Pexmetinib: A Novel Dual Inhibitor of Tie2 and p38 MAPK with Efficacy in Preclinical Models of Myelodysplastic Syndromes and Acute Myeloid Leukemia.

Myelodysplastic syndromes (MDS) and acute myeloid leukemia (AML) suppress normal hematopoietic activity in part by enabling a pathogenic inflammatory milieu in the bone marrow. In this report, we show that elevation of angiopoietin-1 in myelodysplastic CD34(+) stem-like cells is associated with higher risk disease and reduced overall survival in MDS and AML patients. Increased angiopoietin-1 expression was associated with a transcriptomic signature similar to known MDS/AML stem-like cell profiles. In seeking a small-molecule inhibitor of this pathway, we discovered and validated pexmetinib (ARRY-614), an inhibitor of the angiopoietin-1 receptor Tie-2, which was also found to inhibit the proinflammatory kinase p38 MAPK (which is overactivated in MDS). Pexmetinib inhibited leukemic proliferation, prevented activation of downstream effector kinases, and abrogated the effects of TNFα on healthy hematopoietic stem cells. Notably, treatment of primary MDS specimens with this compound stimulated hematopoiesis. Our results provide preclinical proof of concept for pexmetinib as a Tie-2/p38 MAPK dual inhibitor applicable to the treatment of MDS/AML. Cancer Res; 76(16); 4841-9. ©2016 AACR.

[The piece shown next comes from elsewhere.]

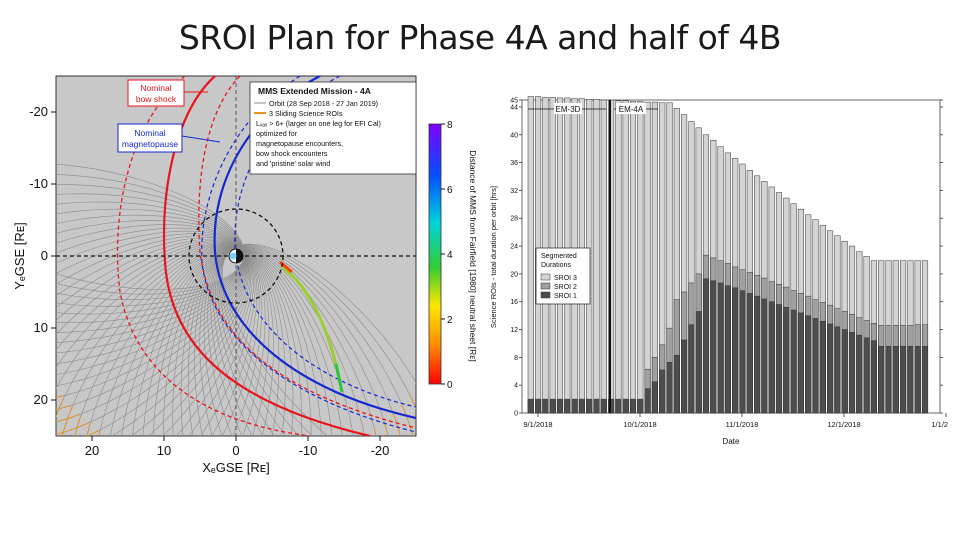  Describe the element at coordinates (514, 220) in the screenshot. I see `y-tick-label: 28` at that location.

A phase I study of oral ARRY-614, a p38 MAPK/Tie2 dual inhibitor, in patients with low or intermediate-1 risk myelodysplastic syndromes.

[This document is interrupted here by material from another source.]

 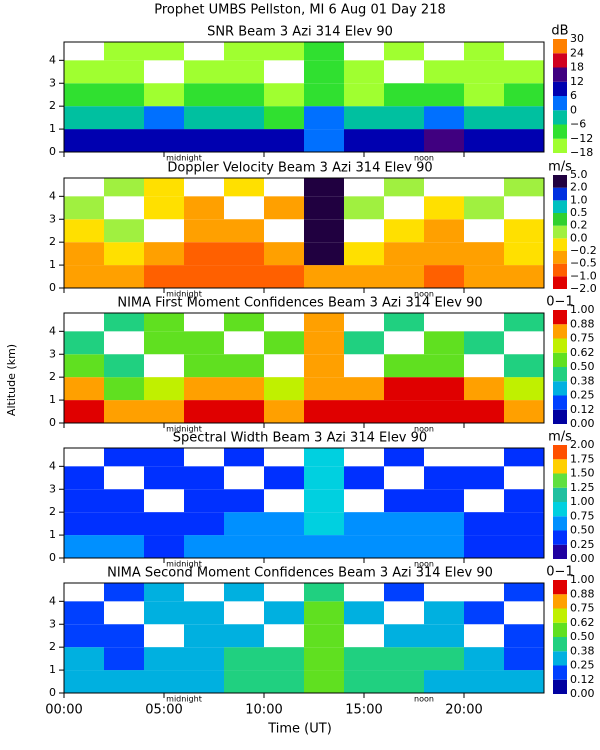 I want to click on x-tick-label: 00:00, so click(x=64, y=710).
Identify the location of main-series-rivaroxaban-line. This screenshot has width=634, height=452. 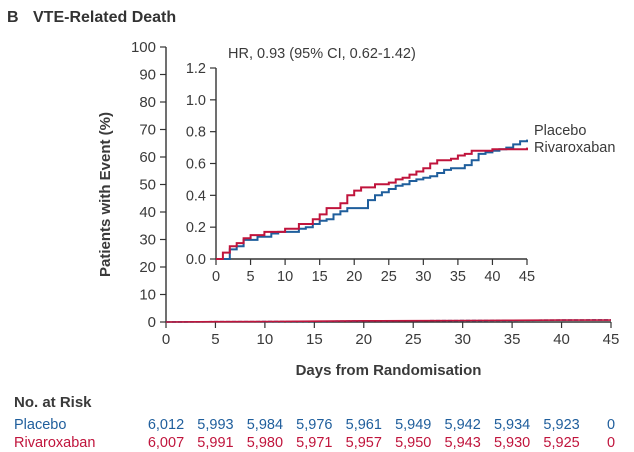
(388, 321).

PURPOSE: Data suggest that activity of p38 MAPK and Tie2 kinases is dysregulated in myelodysplastic syndromes (MDS) and may be targets for novel therapies. A phase I study of ARRY-614, an oral dual inhibitor of p38 MAPK and Tie2, was conducted in patients with low or intermediate-1 International Prognostic Scoring System risk MDS to evaluate safety, pharmacokinetics (PK), pharmacodynamics (PD), and preliminary responses by International Working Group 2006 criteria. EXPERIMENTAL DESIGN: Forty-five patients received ARRY-614 either once daily or twice daily in dose escalation (400, 600, 900, or 1,200 mg once daily; 200 or 300 mg twice daily) or expansion cohorts. RESULTS: The 300 mg twice daily schedule was not tolerated, and an MTD was not reached for once daily dosing. Treatment-related adverse events were primarily grade 1-2, with the most common being rash, diarrhea, dry skin, fatigue and anorexia. Interpatient PK variability was high, although exposure was sufficient to achieve reduction in p38 MAPK activation in bone marrow and in the levels of circulating biomarkers. Disease responses were observed in 14 of 44 (32%) evaluable patients, 13 (93%) of whom had previously been treated with a hypomethylating agent. Responses were observed in all lineages, with 5 patients experiencing bilineage responses. Three of 25 red blood cell transfusion-dependent (TD) patients achieved transfusion independence (TI) and 5 of 7 platelet TD patients achieved TI. CONCLUSIONS: ARRY-614 was well tolerated and has sufficient activity to warrant further evaluation in this patient population. We recommend 1,200 mg once daily as the optimal dose for further study.